The double burden of malnutrition (DBM) is characterised by the coexistence of undernutrition (or micronutrient deficiency) and overweight or diet-related non-communicable diseases (NCDs)(1). DBM is associated with a change in the dietary patterns of the population from a natural diet to a diet with a high content of ultra-processed products(2,3). It is estimated that more than 20 % of Latin American women have metabolic syndrome (MetS)(47), whereas the prevalence of anaemia is 22 % (in women aged 14–49 years)(8). MetS increases the risk of cardiovascular diseases and diabetes(9), which are the leading causes of death worldwide(10). On the other hand, anaemia and Fe-deficiency anaemia (IDA) affect physical performance, work productivity(11) and health outcomes during pregnancy and birth(12). Furthermore, in non-anaemic women, Fe deficiency is associated with anger and fatigue(13), and reduced body Fe is associated with decreased performance on cognitive executive planning function(14). Even though an individual may be affected by both sides of DBM(1), the association between these sides is still unclear.

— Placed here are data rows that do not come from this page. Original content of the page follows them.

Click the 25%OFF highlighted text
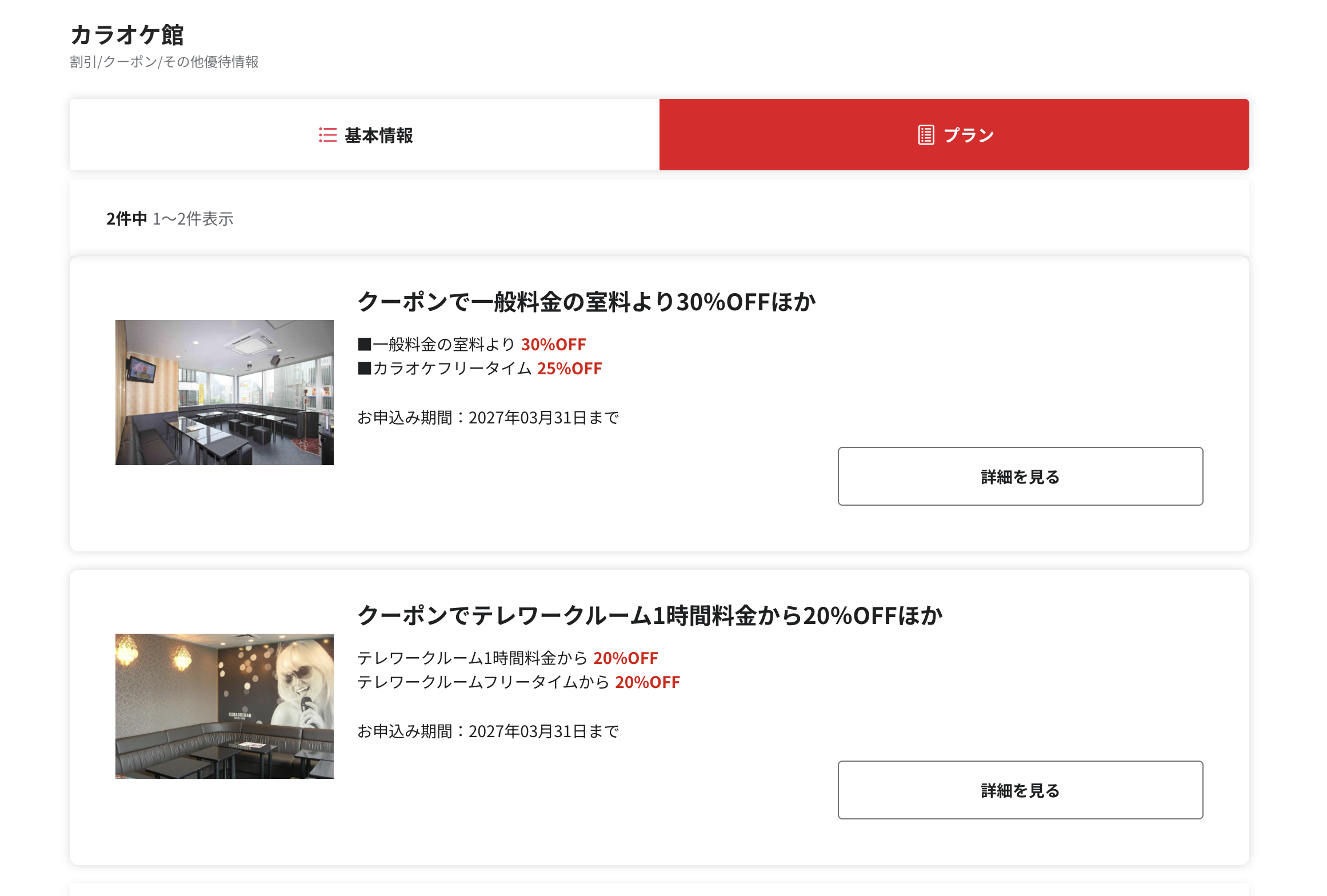This screenshot has width=1327, height=896. [569, 369]
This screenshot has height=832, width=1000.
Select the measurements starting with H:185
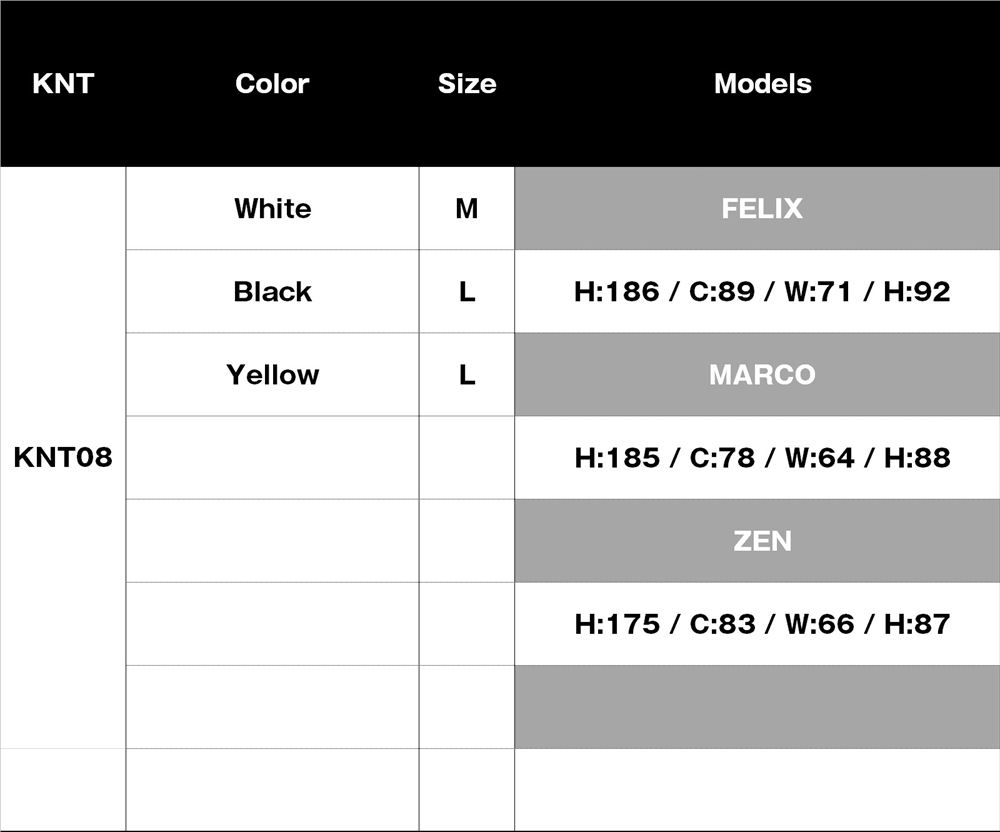[x=762, y=458]
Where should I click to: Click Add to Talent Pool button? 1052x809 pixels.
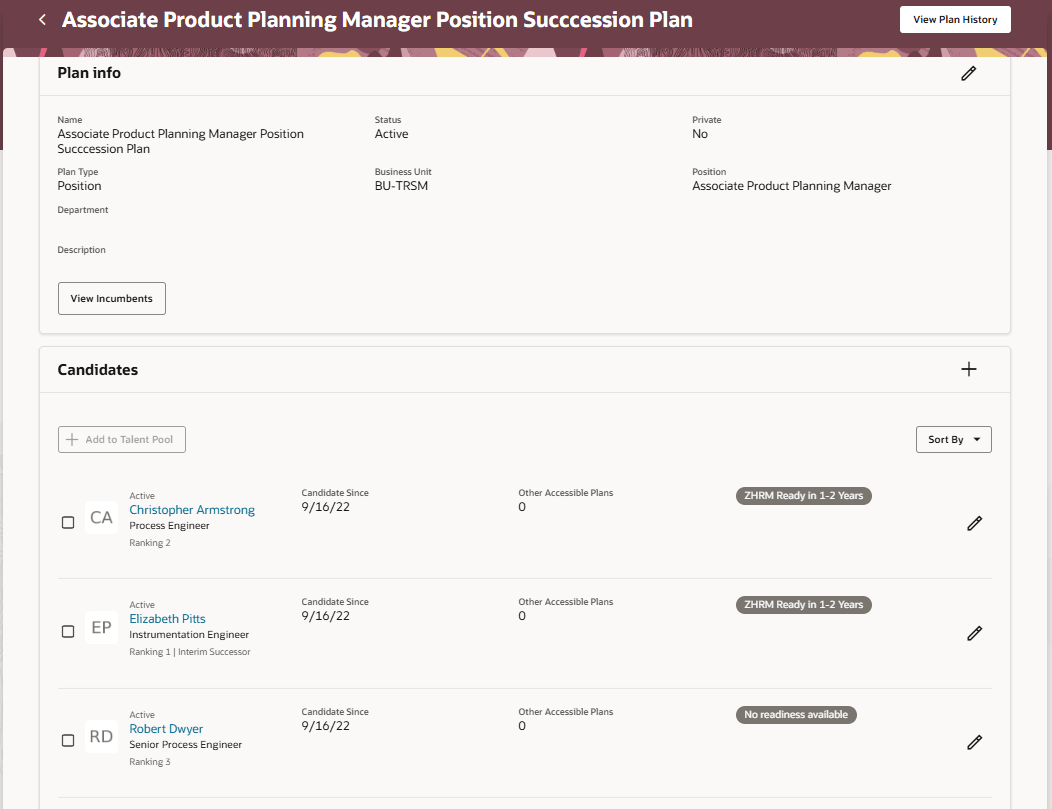click(x=122, y=440)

Several studies have evaluated the association between overweight and Fe status. Analysis from the Mexican National Nutrition Survey 1999 showed that, in women (18–50 years), obesity is associated with Fe deficiency (OR = 1⋅92; 95 % CI 1⋅23, 3⋅01; P < 0⋅05). Although Fe intake in both obese and non-obese was similar, obese had a lower serum Fe concentration than non-obese (mean (sd) = 62⋅6 (29⋅5) μg/dl v. 72⋅4 (34⋅6) μg/dl; P = 0⋅014)(15). Moreover, a recent study including school-aged children from Guangzhou, China, found that obesity was associated with a lower risk of anaemia (adjusted OR = 0⋅553; 95 % CI 0⋅316, 0⋅968; P = 0⋅038) and a higher risk of Fe deficiency without anaemia (ID) (adjusted OR = 1⋅808; 95 % CI 1⋅146, 2⋅853; P = 0⋅011). However, in this work, obesity was not associated with IDA(16). The underlying mechanisms for the above-mentioned associations remain unclear. It is postulated that obesity-related inflammation induces overproduction of hepcidin, a key modulator of Fe metabolism, which affects Fe status by decreasing its absorption and increasing intracellular sequestration(17). Nonetheless, other authors have not found the association of obesity with Fe deficiency without anaemia in Mexican women(18) or with anaemia in Colombian women(19).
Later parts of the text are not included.